===== Source material =====

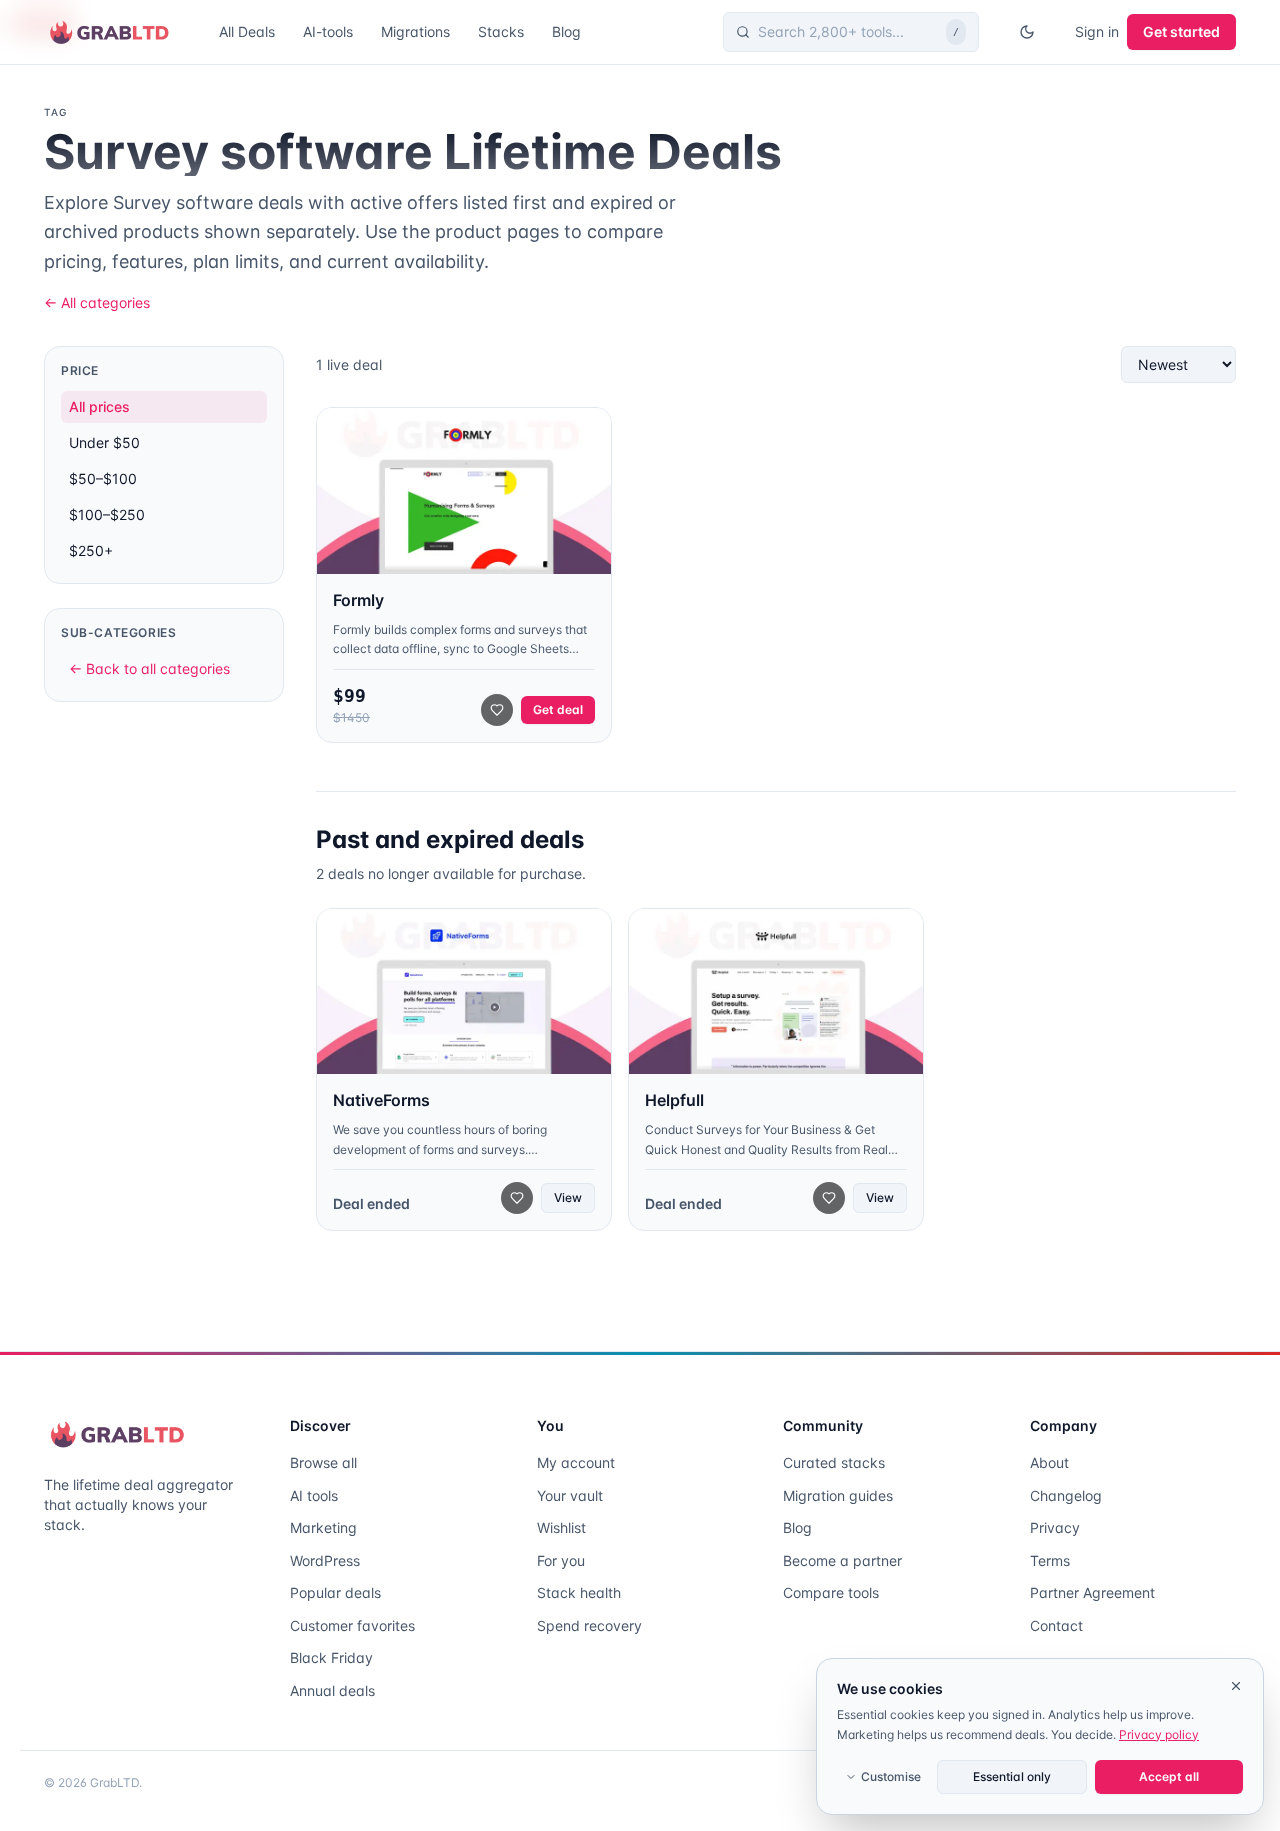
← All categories (97, 302)
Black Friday (331, 1657)
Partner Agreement (1092, 1592)
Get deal (558, 709)
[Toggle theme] (1027, 32)
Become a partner (842, 1560)
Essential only (1012, 1776)
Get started (1181, 31)
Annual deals (332, 1690)
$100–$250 (107, 514)
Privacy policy (1159, 1734)
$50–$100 (103, 478)
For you (561, 1560)
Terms (1050, 1560)
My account (576, 1462)
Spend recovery (589, 1625)
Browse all (323, 1462)
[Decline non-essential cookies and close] (1236, 1686)
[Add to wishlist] (497, 710)
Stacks (501, 31)
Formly (358, 600)
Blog (566, 31)
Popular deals (335, 1592)
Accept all (1169, 1776)
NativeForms (381, 1100)
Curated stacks (834, 1462)
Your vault (570, 1495)
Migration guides (838, 1495)
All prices (99, 406)
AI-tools (328, 31)
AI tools (314, 1495)
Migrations (415, 31)
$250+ (91, 550)
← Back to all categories (149, 668)
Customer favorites (352, 1625)
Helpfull (674, 1100)
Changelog (1066, 1495)
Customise (891, 1776)
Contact (1056, 1625)
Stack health (579, 1592)
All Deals (247, 31)
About (1049, 1462)
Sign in (1097, 31)
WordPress (325, 1560)
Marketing (323, 1527)
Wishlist (561, 1527)
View (568, 1197)
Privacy (1055, 1527)
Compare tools (831, 1592)
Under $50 (104, 442)
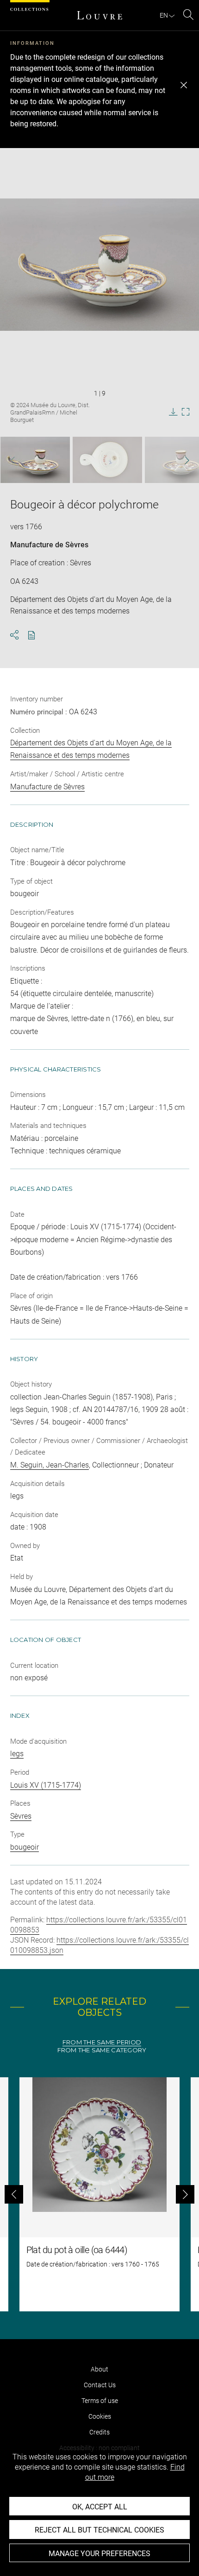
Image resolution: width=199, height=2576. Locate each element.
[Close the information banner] (183, 85)
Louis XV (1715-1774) (45, 1785)
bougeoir (24, 1847)
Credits (99, 2432)
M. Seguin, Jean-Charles (49, 1465)
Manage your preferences (99, 2553)
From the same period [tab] (101, 2042)
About (99, 2369)
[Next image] (181, 460)
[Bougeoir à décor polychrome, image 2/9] (107, 460)
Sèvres (20, 1816)
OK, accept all (99, 2506)
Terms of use (99, 2400)
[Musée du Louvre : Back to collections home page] (99, 15)
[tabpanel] (99, 2194)
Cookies (99, 2416)
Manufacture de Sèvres (49, 544)
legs (17, 1753)
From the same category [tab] (102, 2050)
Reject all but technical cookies (99, 2530)
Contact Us (100, 2385)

=====

Work task: Word for word, copy out each record; do not include pictures.

Solved exercise:
← All categories (97, 302)
Black Friday (331, 1657)
Partner Agreement (1092, 1592)
Get deal (558, 709)
[Toggle theme] (1027, 32)
Become a partner (842, 1560)
Essential only (1012, 1776)
Get started (1181, 31)
Annual deals (332, 1690)
$100–$250 (107, 514)
Privacy policy (1159, 1734)
$50–$100 (103, 478)
For you (561, 1560)
Terms (1050, 1560)
My account (576, 1462)
Spend recovery (589, 1625)
Browse all (323, 1462)
[Decline non-essential cookies and close] (1236, 1686)
[Add to wishlist] (497, 710)
Stacks (501, 31)
Formly (358, 600)
Blog (566, 31)
Popular deals (335, 1592)
Accept all (1169, 1776)
NativeForms (381, 1100)
Curated stacks (834, 1462)
Your vault (570, 1495)
Migration guides (838, 1495)
All prices (99, 406)
AI-tools (328, 31)
AI tools (314, 1495)
Migrations (415, 31)
$250+ (91, 550)
← Back to all categories (149, 668)
Customer favorites (352, 1625)
Helpfull (674, 1100)
Changelog (1066, 1495)
Customise (891, 1776)
Contact (1056, 1625)
Stack health (579, 1592)
All Deals (247, 31)
About (1049, 1462)
Sign in (1097, 31)
WordPress (325, 1560)
Marketing (323, 1527)
Wishlist (561, 1527)
View (568, 1197)
Privacy (1055, 1527)
Compare tools (831, 1592)
Under $50 (104, 442)
Image resolution: width=199, height=2576. Locate each element.
[Close the information banner] (183, 85)
Louis XV (1715-1774) (45, 1785)
bougeoir (24, 1847)
Credits (99, 2432)
M. Seguin, Jean-Charles (49, 1465)
Manage your preferences (99, 2553)
From the same period [tab] (101, 2042)
About (99, 2369)
[Next image] (181, 460)
[Bougeoir à décor polychrome, image 2/9] (107, 460)
Sèvres (20, 1816)
OK, accept all (99, 2506)
Terms of use (99, 2400)
[Musée du Louvre : Back to collections home page] (99, 15)
[tabpanel] (99, 2194)
Cookies (99, 2416)
Manufacture de Sèvres (49, 544)
legs (17, 1753)
From the same category [tab] (102, 2050)
Reject all but technical cookies (99, 2530)
Contact Us (100, 2385)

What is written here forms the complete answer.